WORK TO BE COMPLETED >> Beginning with the line that holds "Viewport: 975px width, 507px height.", copy each line to the end of the records exactly, except the pictures.

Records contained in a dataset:
◇ ◇ ◇
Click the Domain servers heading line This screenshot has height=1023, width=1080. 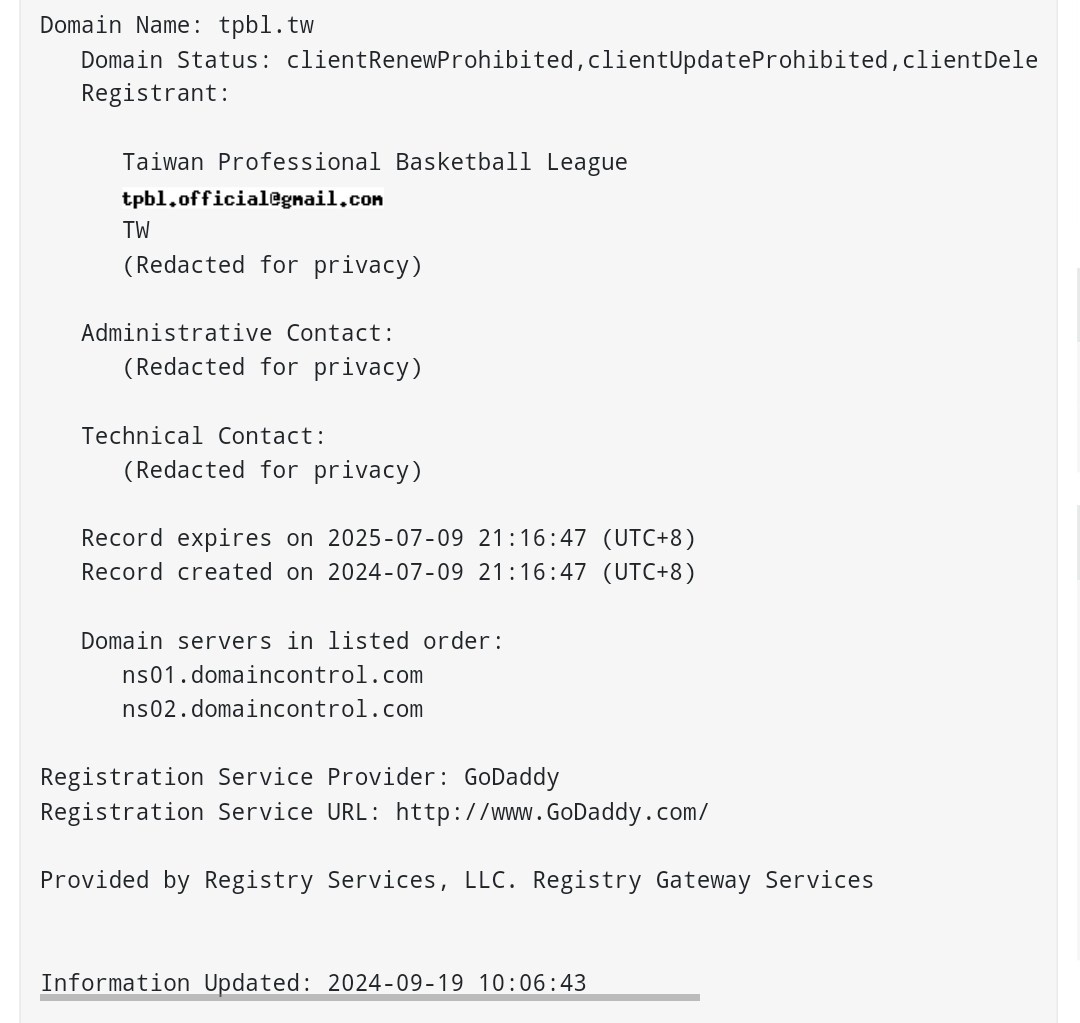(x=292, y=640)
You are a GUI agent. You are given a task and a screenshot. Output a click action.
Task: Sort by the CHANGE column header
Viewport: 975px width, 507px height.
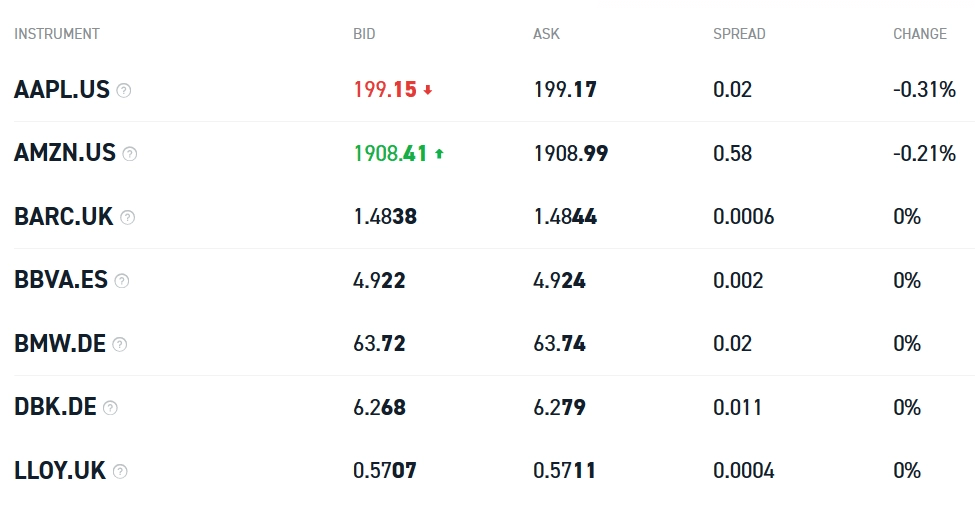pyautogui.click(x=919, y=34)
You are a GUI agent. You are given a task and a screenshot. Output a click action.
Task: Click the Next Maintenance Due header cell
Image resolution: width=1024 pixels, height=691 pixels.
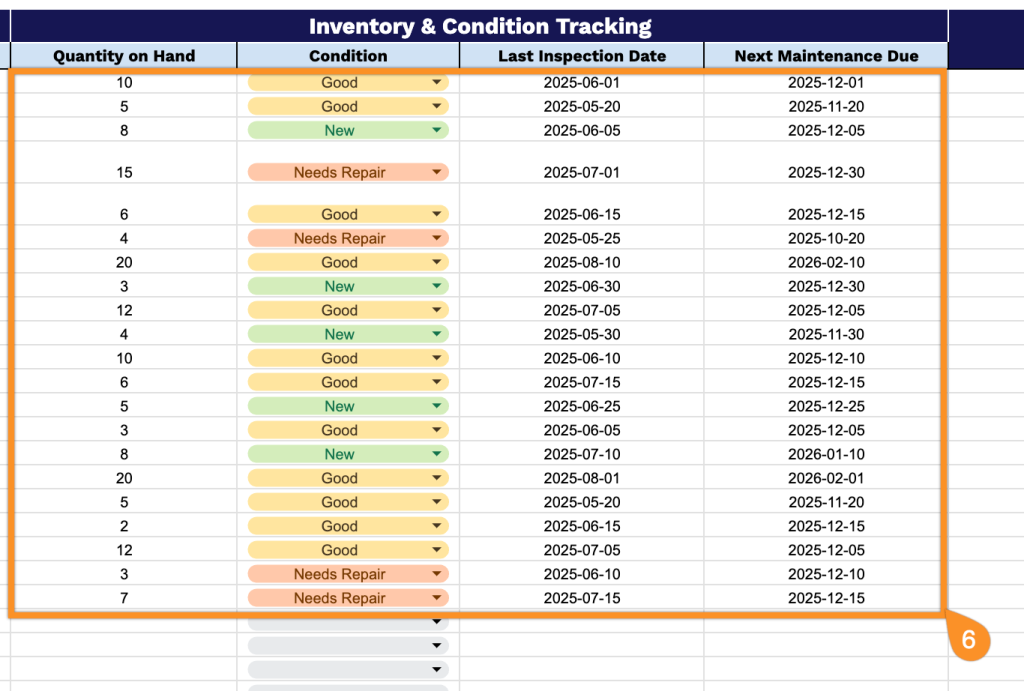(x=826, y=56)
◇ ◇ ◇
RESULT >>
Viewport: 975px width, 507px height.
pyautogui.click(x=919, y=34)
You are a GUI agent. You are given a task and a screenshot. Output a click action.
Task: Click the Next Maintenance Due header cell
Image resolution: width=1024 pixels, height=691 pixels.
(x=826, y=56)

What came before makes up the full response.